Schneller Dekotipp: Heidelbeerzweige als minimalistische, reduzierte, schlichte, modern-skandinavische Januardeko in weiß und hellgrau. Tasteboykott Wohnblog Wohninspiration.

Vor ein paar Tagen habe ich mich das erste Mal dieses Jahr auf den Weg in den Wald gemacht, nicht nur zum Spazierengehen, sondern hauptsächlich, weil ich ein paar Heidelbeerzweige als Deko ins Haus holen wollte. Im Wald habe ich mich natürlich verlaufen, aber ein netter älterer Herr hat mich dann auf den rechten Weg zurückgeführt mir den Weg erklärt.

Die Luft war schon fast frühlingshaft, der Himmel klar und blau, Vögel zwitscherten, die Sonne schien. Die Tage danach dann wieder Kontrastprogramm mit Regen, Sturm und sogar Schnee. Ich beschwer‘ mich nicht, sondern genieße das Wetter so, wie es kommt.

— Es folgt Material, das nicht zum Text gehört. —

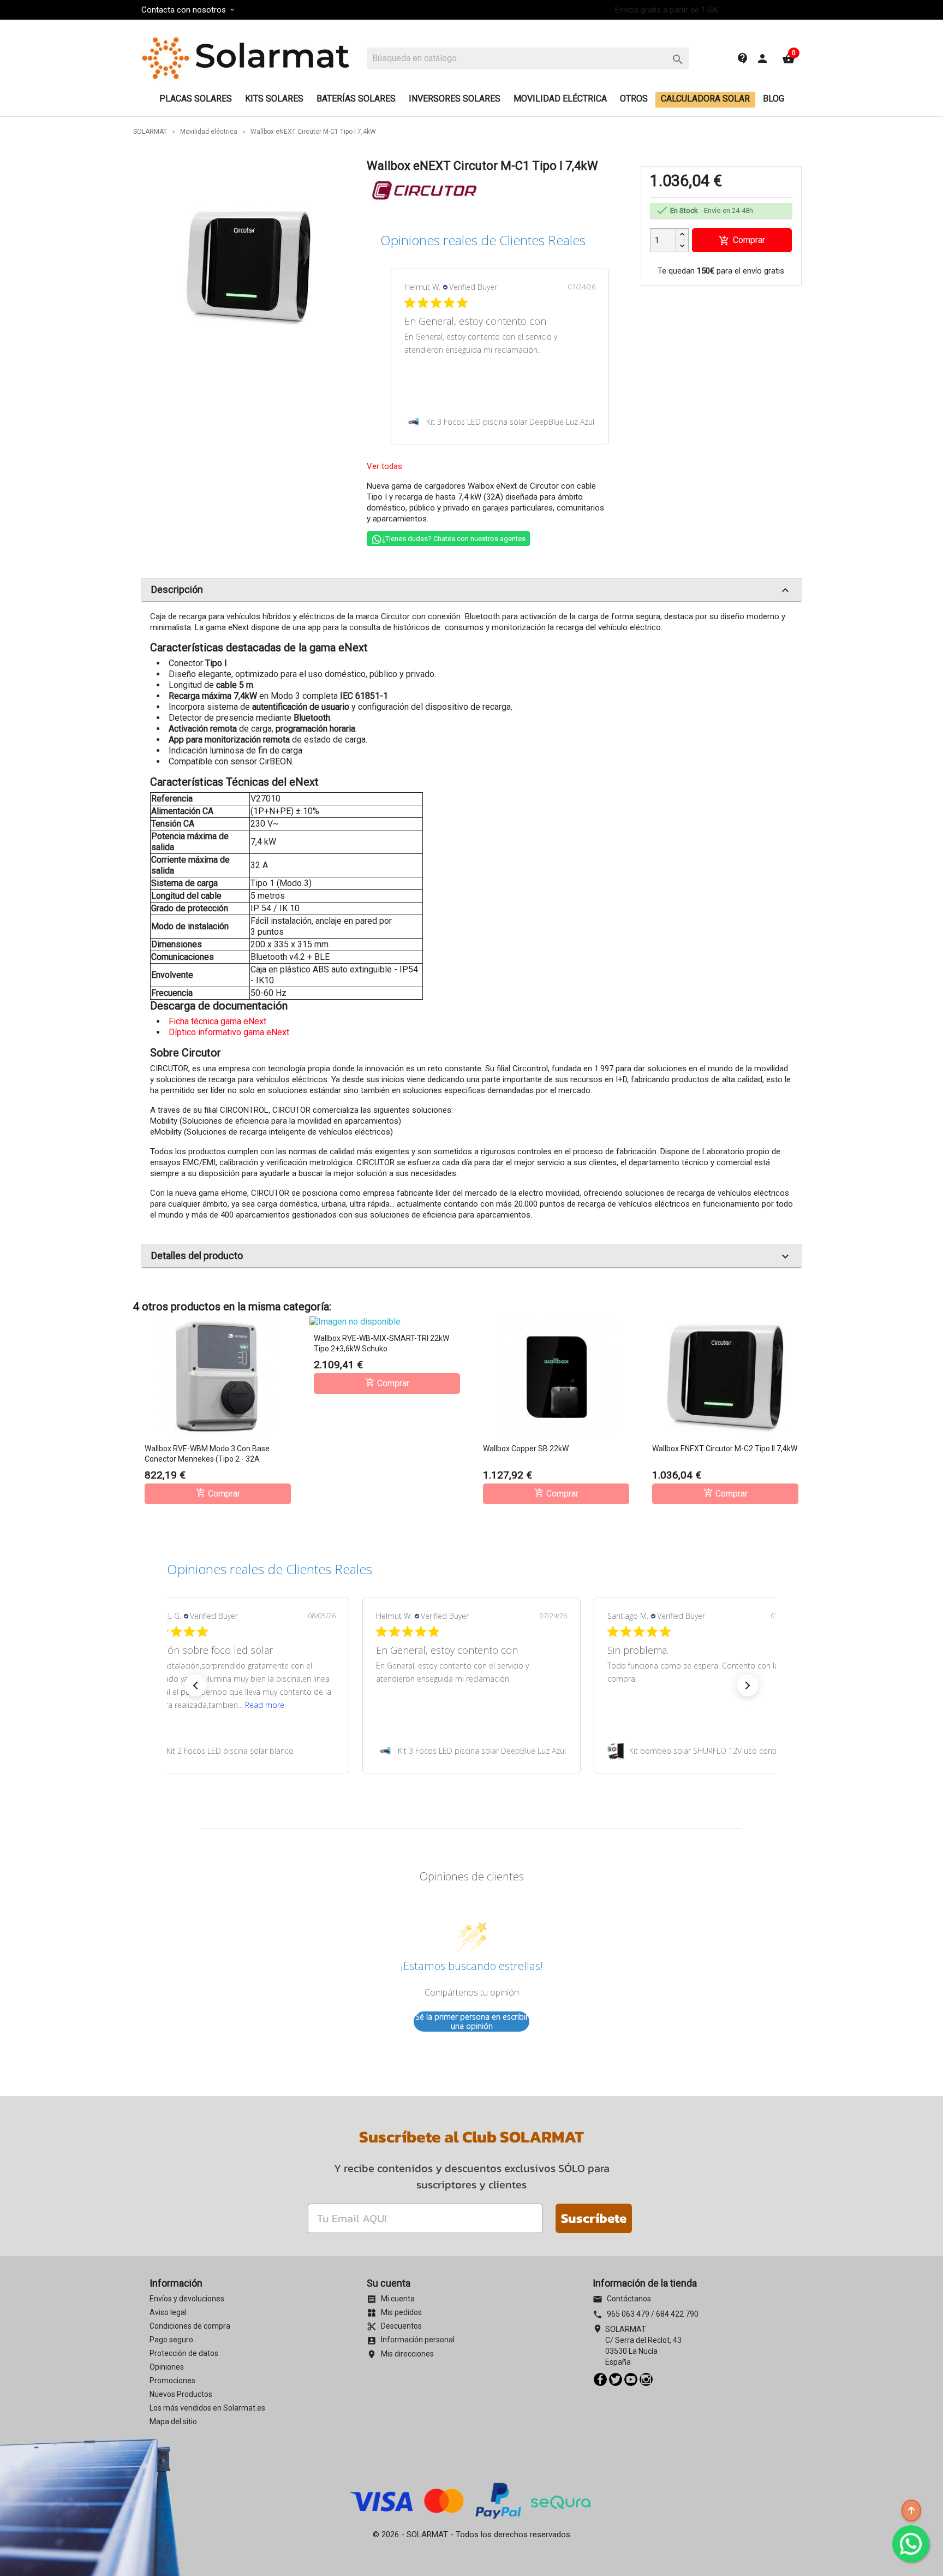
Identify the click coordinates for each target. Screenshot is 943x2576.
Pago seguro (171, 2339)
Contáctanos (622, 2298)
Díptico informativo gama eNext (229, 1032)
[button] (195, 1685)
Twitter (615, 2379)
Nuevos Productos (181, 2394)
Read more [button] (264, 1705)
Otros (634, 98)
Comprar (742, 240)
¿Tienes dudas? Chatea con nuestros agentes (454, 539)
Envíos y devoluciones (187, 2298)
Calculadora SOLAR (705, 98)
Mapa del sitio (173, 2421)
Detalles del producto (471, 1256)
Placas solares (195, 98)
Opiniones (167, 2367)
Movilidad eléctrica (560, 98)
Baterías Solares (356, 98)
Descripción (471, 590)
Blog (773, 98)
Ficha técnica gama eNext (217, 1021)
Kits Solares (274, 98)
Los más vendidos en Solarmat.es (207, 2407)
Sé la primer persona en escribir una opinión (471, 2021)
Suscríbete (593, 2218)
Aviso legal (168, 2312)
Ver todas (384, 466)
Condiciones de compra (190, 2326)
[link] (499, 422)
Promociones (172, 2380)
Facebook (600, 2379)
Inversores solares (454, 98)
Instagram (646, 2379)
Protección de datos (184, 2353)
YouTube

Es ist ja schließlich kalendarisch noch tiefer Winter, auch wenn es sich an manchen Tagen draußen eben schon ein bisschen nach Frühling anfühlt.

Also bleibe ich lieber wieder zu Hause und dekoriere winterlich. Wenn man dann braune Weihnachtsduftkerzen, trockene Zweige und Anhängergebamsel rausgeschmissen hat, darf etwas frisches Grün einziehen. Dieses Jahr ist mir noch nicht nach Tulpen, in ein paar Wochen wahrscheinlich. Jetzt passen die Heidelbeerzweige ganz gut, ohne Blüten und ganz schlicht. Ohne zu nadeln. Noch winterlich, aber schon den Frühling ankündigend.

Benutzt habe ich eine schlichte Glasvase, für mich ist der kleine Strauß so die perfekte Deko im Januar. Auf dem Esstisch ganz reduziert mit einer Schale voll Walnüssen und einem weißen Teelichthalter, oder wie hier auf dem Sideboard mit Büchern und Kerze. Das Farbschema ist bewusst hell und monochrom, viel Weiß, Hellgrau und ein Tupfer frisches Grün.

In ein paar Tagen entfalten sich dann hoffentlich zarte Blättchen, wo man zurzeit die Knospen sieht.

Auf dem Nachttisch machen sich zwei einzelne Zweige auch gut in einer Glasflasche und bringen so etwas Leben in die Ecke. Gestrichen habe ich den Tisch noch nicht, ich überlege noch, welche Farben ich für ihn und die Wand wähle. Wie ich mich kenne, entscheide ich mich dann in 100 Jahren mal.